Al analizar las posiciones de los dos bandos a lo largo de los frentes de Guadalajara y Toledo en la primavera de 1937 es imposible obviar el peso de Madrid. La capital fue una suerte de gran ente magnético que parecía atraer más hombres, más armas, más trincheras. A medida que las líneas se aproximaban a Madrid se iban haciendo más resistentes, más difíciles de romper. A lo largo de los siguientes capítulos se verá que no siempre las operaciones ofensivas que emplearon un mayor número de hombres –y un mayor coste en vidas– se dirimieron en los sectores próximos a Madrid, aunque en los periodos de estabilización el influjo de la capital se hacía evidente en forma de mayor actividad, fortificaciones más densas y tierras de nadie más estrechas. Es revelador el paralelismo entre la cuesta de la Reina y el entrante de Hita: ambos puntos eran avanzadillas franquistas, proclives a un intento de ruptura, con excelentes cualidades como observatorios –y, en consecuencia, relevancia táctica en sí mismos–. Ambos se habían generado durante sendas ofensivas que tenían por objetivo Madrid –batallas del Jarama y Guadalajara– y ambos apuntaban peligrosamente a vías de comunicación importantes que llevaban a Madrid. En ambos lugares se empezó a fortificar muy pronto en ambos bandos, concentrando en el lugar hombres y medios y convirtiéndose en frentes de trincheras en los que un intento de avance frontal podía pagarse muy caro. Puede parecer anecdótico, pero resulta elocuente que, gracias a testimonios de primera mano, se conozca que los soldados de ambos bandos, en los dos frentes ya estabilizados, se veían obligados a fortificar de noche, ya que el fuego no cesaba tras la puesta de sol.5 Resulta obvia la diferencia con los sectores más remotos, como el del Alto Tajo o el de La Jara, donde a veces las líneas enfrentadas –cuando existían– ni siquiera estaban a la vista unas de otras. Los frentes de Toledo y Guadalajara no se pueden comprender sino como periféricos del de Madrid. Tuvieron, por supuesto, su propia entidad y su desarrollo operativo mantuvo cierta independencia durante buena parte de la guerra. La mayoría de las acciones bélicas que tuvieron lugar en estas provincias se marcaron objetivos solamente locales, pero su mantenimiento como líneas estabilizadas durante tanto tiempo obedeció a su condición de flancos de la simbólica capital de España.
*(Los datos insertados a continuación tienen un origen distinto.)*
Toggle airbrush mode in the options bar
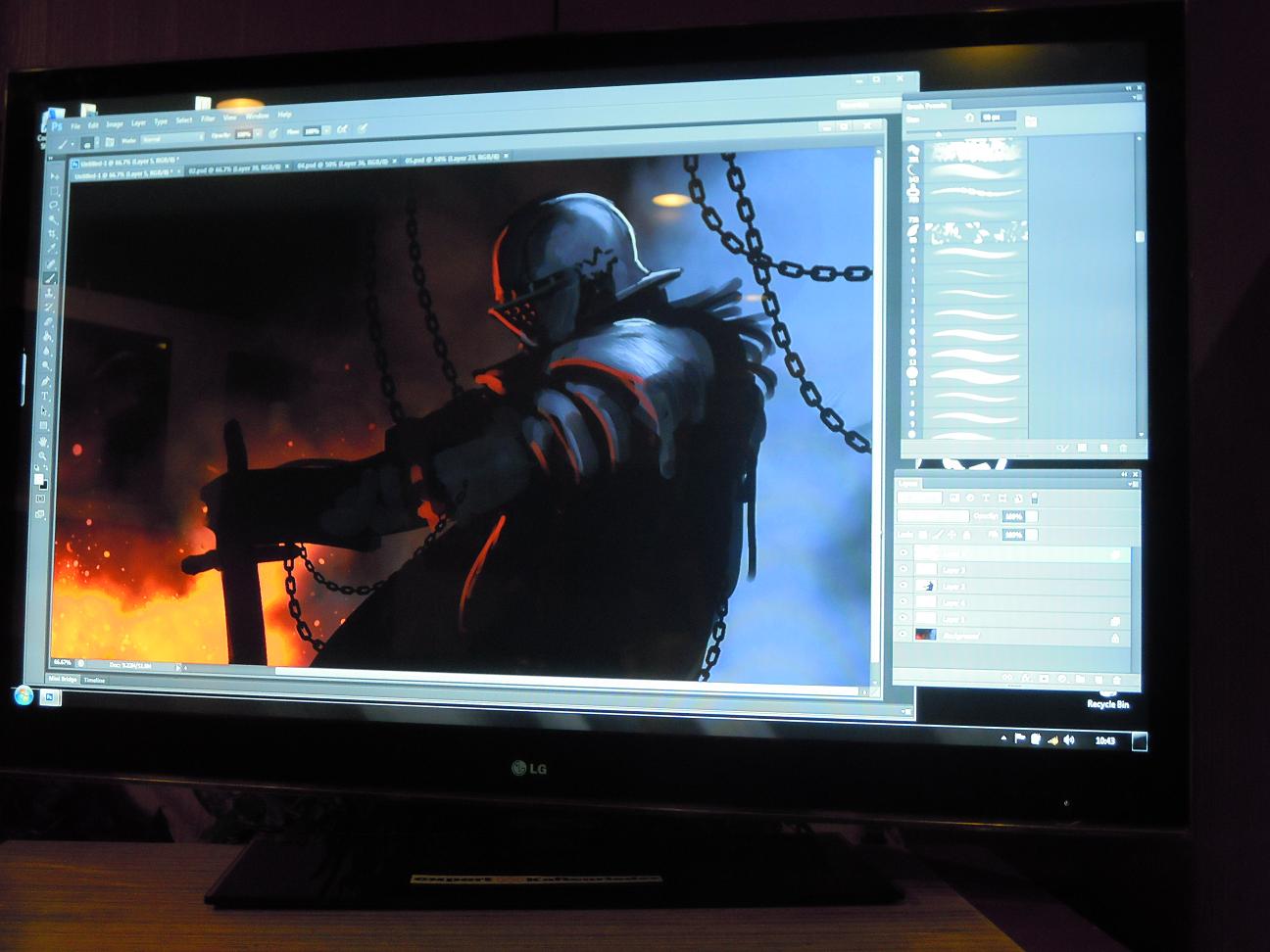This screenshot has height=952, width=1270. point(342,129)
ES EVIDENTE QUE LOS PAISAJES CONDICIONAN LAS VIVENCIAS. DENTRO de la experiencia común, anómala, terrible a veces, que supone ser un combatiente en un territorio en guerra es impensable que el soldado franquista de un batallón de cazadores que montaba guardia en una trinchera embarrada a las afueras de Seseña se sintiera igual que el jinete de la Guardia de Asalto republicana que escrutaba el horizonte desde lo alto de un pico frente a los Montes Universales. Sus percepciones del conflicto, del frente, del riesgo, del miedo, del enemigo… tuvieron que ser, a la fuerza, diferentes. «La guerra tiene olores, sabores y sonidos propios –los de la muerte–»6 y, añadimos: cada frente tiene los suyos.
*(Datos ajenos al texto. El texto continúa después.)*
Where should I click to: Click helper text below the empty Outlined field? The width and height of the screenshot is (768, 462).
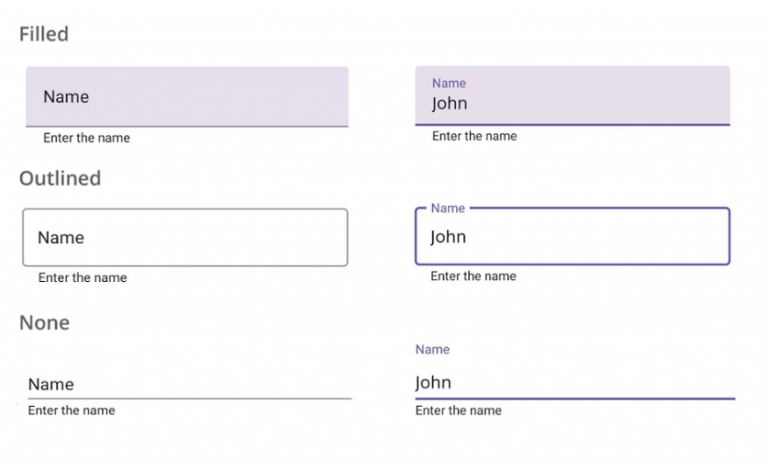point(82,278)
Es un lugar común de los historiadores de la Guerra Civil afirmar que los milicianos republicanos no luchaban bien en campo abierto y que, por el contrario, el respaldo de un núcleo urbano los hacía mejores combatientes. Es una visión que no por simplista deja de tener sentido, aunque se encuentran ejemplos de lo contrario. El combatiente republicano –y luego prestigioso crítico de arte– Juan Antonio Gaya Nuño, que había visto con sus propios ojos el miedo de los italianos en la Alcarria, deja caer en varias ocasiones en sus memorias que la lucha en el despoblado «no encaja bien en las concepciones y práctica militar del fascismo».7 Los franquistas demostraron ser en ocasiones tanto excelentes defensores de núcleos urbanos (Oviedo, Huesca) como pésimos en el asalto de zonas despobladas (Línea XYZ). Sea como fuere, parece que en sí mismo el entorno no decide los resultados de un combate en la misma medida que otros factores, como el armamento, la formación de la oficialidad o la doctrina. Puede ser, sin embargo, un importante agente táctico o moral.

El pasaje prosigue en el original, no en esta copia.